The size of the roots effects the potency and while you can use harvests as young as two years old, the bigger roots that have been growing four years or longer offer more flavour and are easier to grate. The flesh is fibrous like ginger which makes a manual microplane my weapon of choice. It cuts those fibres and leaves a ‘snowflake’ texture which is ideal in recipes and exposes the most potency. Depending on the size harvest you have, resorting to the smallest work bowl of your food processor might be a better option for hard to handle roots or larger batches. Remember you’ll lose some diameter with peeling but in all cases it’s best to leave them in the ground until just before you’re ready to process.

horseradish grating
A Microplane ‘Cuts” the Fibrous Root Perfectly

Make the prepared horseradish mix separately then use that in any sauce you see fit. Mix with spicy ketchup for cocktail sauce around shrimp and prawns. Add some to homemade mayo, minced shallots, lemon, and sweet relish to make the easiest tartar sauce for fish, clams, hush puppies, and anything else you pull out of the deep fryer.
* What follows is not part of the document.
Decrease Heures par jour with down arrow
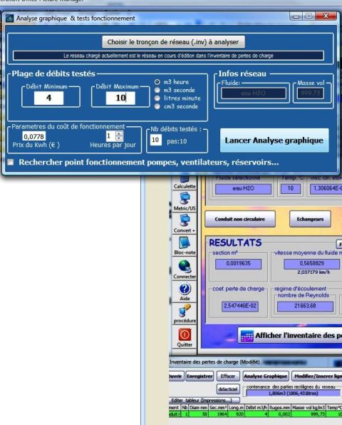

And of course make a creamy fresh horseradish sauce to sit next to your roast beef at Sunday Dinner. It’s also one of my secret ingredients in fresh salsas as long as you use a measure that keeps it secret and doesn’t overpower everything, including the chiles. I manage to slip some into every coleslaw or potato salad recipe when there’s a batch waiting in the fridge. Again, a light hand is in order to keep people guessing.

I’ve tried more interesting vinegar like cider or white wine but always get cleaner flavours from plain white distilled versions. While it’s usable the day after you make it, I find the sweet spot for the best taste and punch comes anywhere from one to three weeks later tightly sealed and parked in the fridge.

Horseradish Method

Freshly harvested horseradish root
Distilled white vinegar
Fine sea salt

Wash and lightly scrub freshly dug roots before peeling down to pure white flesh. Grate on a microplane or similar then immediately mix with enough vinegar to moisten thoroughly. Vinegar ‘sets’ the potency and should be mixed within minutes of grating. Salt to taste and allow to sit tightly covered in refrigeration for at least a day before first use. Keeps up to three months.